Guambra y serrana

Ariadna Marina Villavicencio Gamarra

Hasta donde tengo memoria, siempre he sido una “guambra”. Mi abuela me llamaba así y  mi tío abuelo, junto a mi papá, también. Lo que nunca supe fue que ser “guambra” en la capital  significaba que pudieran llamarte “indígena” o “serrana”.  

Yo jamás comprendí cómo esas personas que veía todos mis veranos y me invitaban a  sus Pachamancas y reuniones familiares pudieran ser simplemente marginalizadas como  “serranas”, aquellas almas que abrían sus puertas para que pudieras acordarte de sus  historias, aquellos peruanos que simplemente por haber nacido a -tal vez- más de 1 000 metros sobre el nivel del mar tuvieran que ser discriminados como “serranos”.  

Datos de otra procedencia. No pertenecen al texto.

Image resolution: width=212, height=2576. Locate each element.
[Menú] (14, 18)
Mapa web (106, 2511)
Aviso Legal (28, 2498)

–Pero, eso somos –escuché decir un día a mi padre. En un primer instante, me sorprendí: ¿Cómo él, persona originaria de Ancash, podía decir algo como eso? –Somos serranos  porque nacimos en la sierra. –Pero, fue ahí cuando comprendí. 

Y es que el término “serrano” en los últimos años lo hemos empleado de forma que suene  discriminante y no elegante, de forma que suene hiriente y no halagante, de forma que cada  que uno diga “eres un serrano” pensemos en algo vulgar y no quiénes somos realmente:  personas originarias de la sierra del Perú.